Filter the records below, copying out every line that contains the string "under". Case counts.
======== DATASET RECORDS
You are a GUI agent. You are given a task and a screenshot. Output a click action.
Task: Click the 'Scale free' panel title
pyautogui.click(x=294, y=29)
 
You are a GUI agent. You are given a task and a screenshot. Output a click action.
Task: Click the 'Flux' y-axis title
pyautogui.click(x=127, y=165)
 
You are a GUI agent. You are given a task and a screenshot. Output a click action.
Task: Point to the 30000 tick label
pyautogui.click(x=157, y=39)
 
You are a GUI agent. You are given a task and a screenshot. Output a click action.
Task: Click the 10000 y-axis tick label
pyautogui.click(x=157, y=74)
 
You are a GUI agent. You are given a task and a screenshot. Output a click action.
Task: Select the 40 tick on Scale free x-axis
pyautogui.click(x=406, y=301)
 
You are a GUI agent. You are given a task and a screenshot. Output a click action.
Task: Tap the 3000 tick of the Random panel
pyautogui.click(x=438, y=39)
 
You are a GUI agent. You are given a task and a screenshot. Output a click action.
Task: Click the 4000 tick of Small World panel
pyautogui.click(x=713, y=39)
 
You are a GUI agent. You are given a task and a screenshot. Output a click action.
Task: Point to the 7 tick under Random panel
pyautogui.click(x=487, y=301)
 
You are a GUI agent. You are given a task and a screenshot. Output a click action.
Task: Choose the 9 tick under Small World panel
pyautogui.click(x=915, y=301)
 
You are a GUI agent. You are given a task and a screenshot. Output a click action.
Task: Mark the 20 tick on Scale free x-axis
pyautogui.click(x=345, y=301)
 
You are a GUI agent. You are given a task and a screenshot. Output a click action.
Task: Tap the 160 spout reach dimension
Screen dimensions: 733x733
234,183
================
======== DATASET RECORDS
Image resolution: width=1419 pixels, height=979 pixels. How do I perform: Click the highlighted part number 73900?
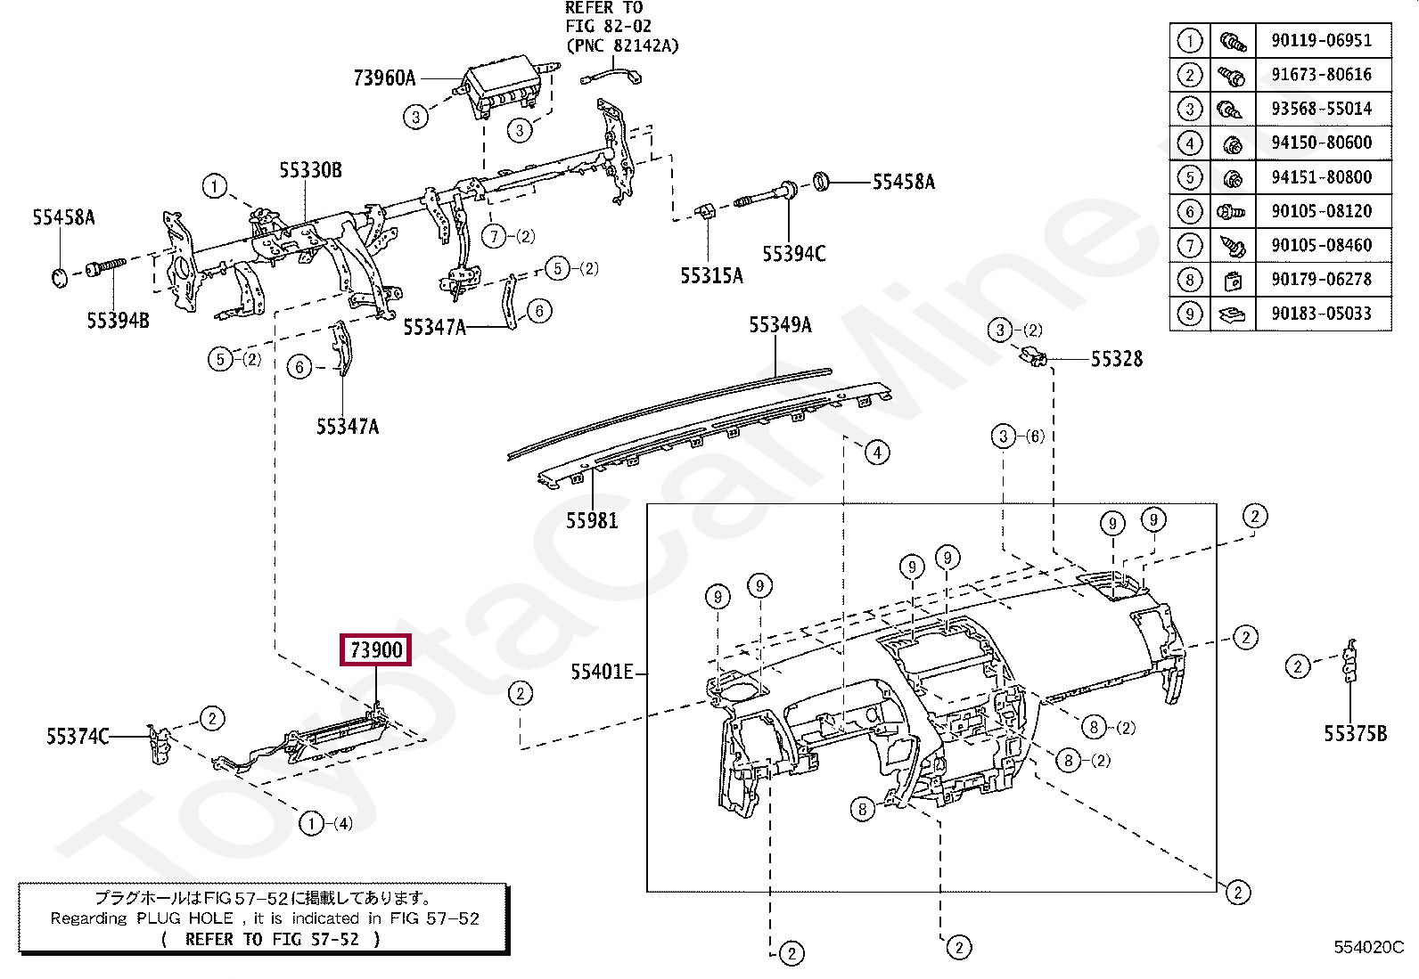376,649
================
[PROBLEM SOLUTION]:
Task: Point to the 7 tick under Random panel
Task: Choose the 9 tick under Small World panel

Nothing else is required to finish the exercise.